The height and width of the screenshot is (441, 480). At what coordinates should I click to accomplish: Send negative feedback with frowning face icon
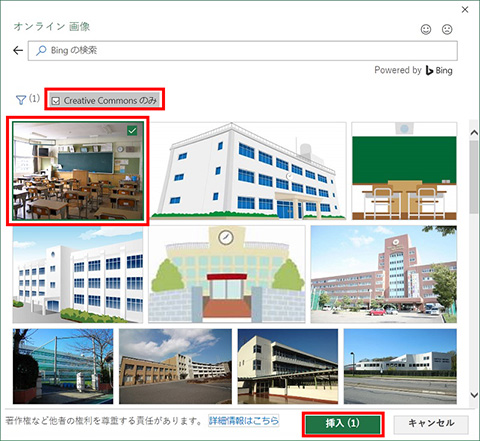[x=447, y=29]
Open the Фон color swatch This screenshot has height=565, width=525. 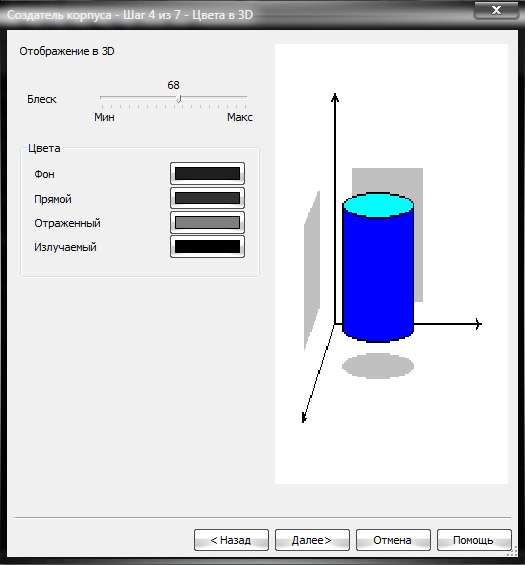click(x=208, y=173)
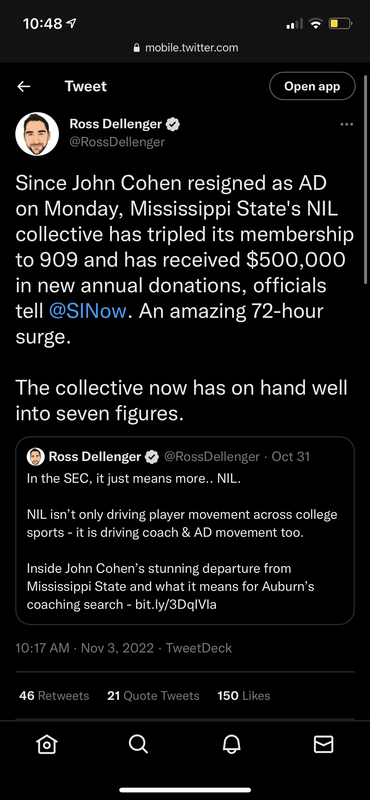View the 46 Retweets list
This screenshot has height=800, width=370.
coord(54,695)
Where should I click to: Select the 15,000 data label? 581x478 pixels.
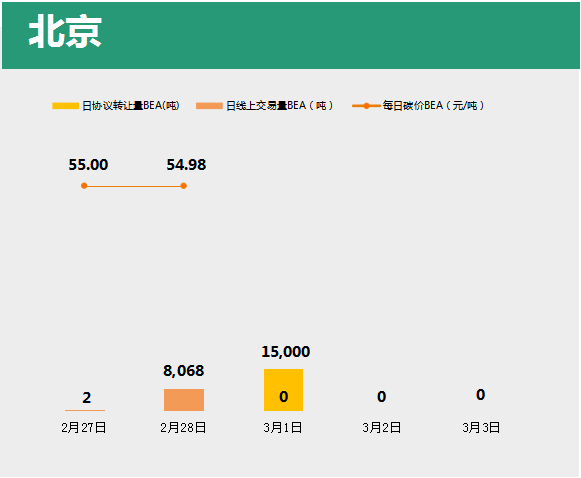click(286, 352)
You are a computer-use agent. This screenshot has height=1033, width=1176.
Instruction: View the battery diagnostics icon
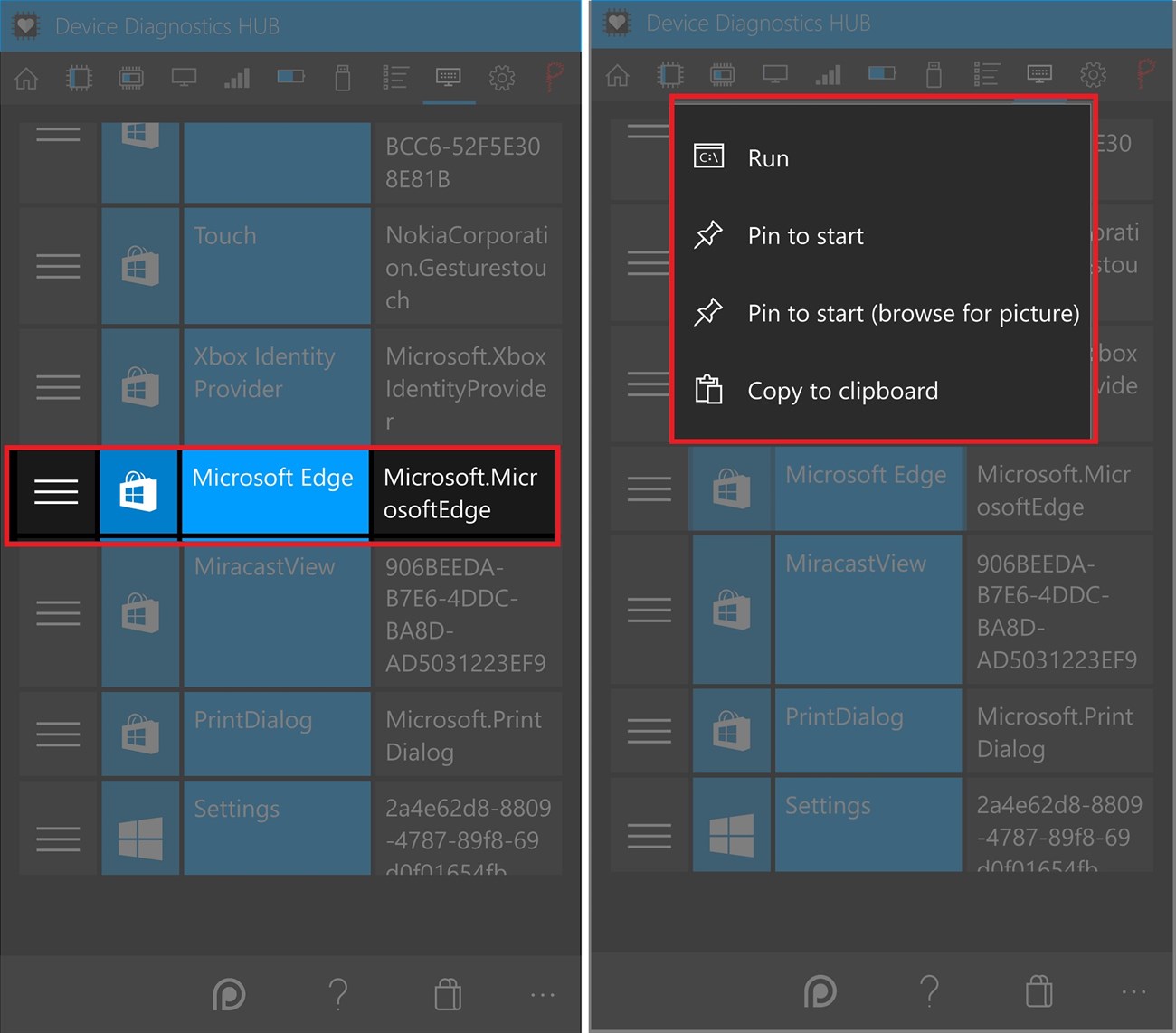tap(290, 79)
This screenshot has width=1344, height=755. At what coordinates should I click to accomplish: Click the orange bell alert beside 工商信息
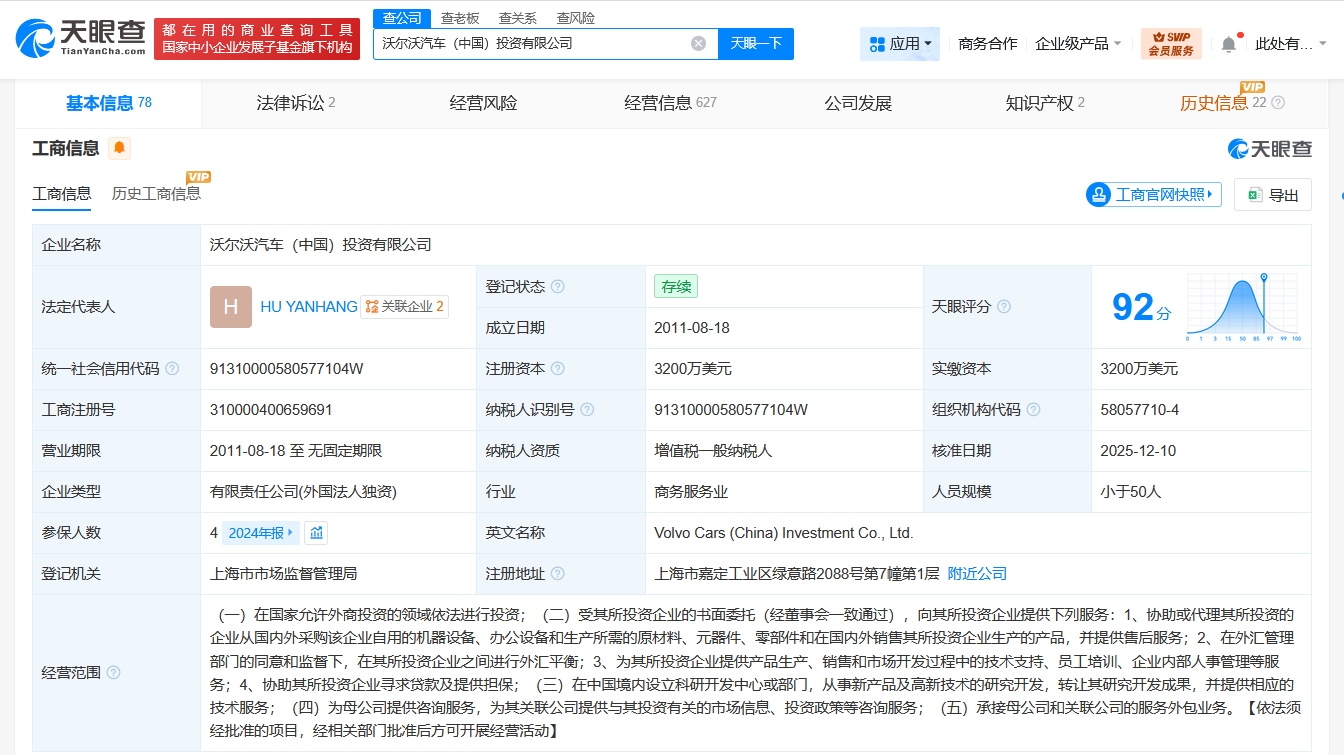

======

Repeat word for word only the lines from the line holding "Where should I" to the final line of the material, both included. Don't carry over any picture.

__YOUR SOLUTION__:
Where should I click to: Select the 15,000 data label? 581x478 pixels.
click(286, 352)
You are a computer-use agent. This screenshot has height=1033, width=1176.
Instruction: View the battery diagnostics icon
tap(290, 79)
This screenshot has width=1344, height=755. At what coordinates should I click to accomplish: Click the orange bell alert beside 工商信息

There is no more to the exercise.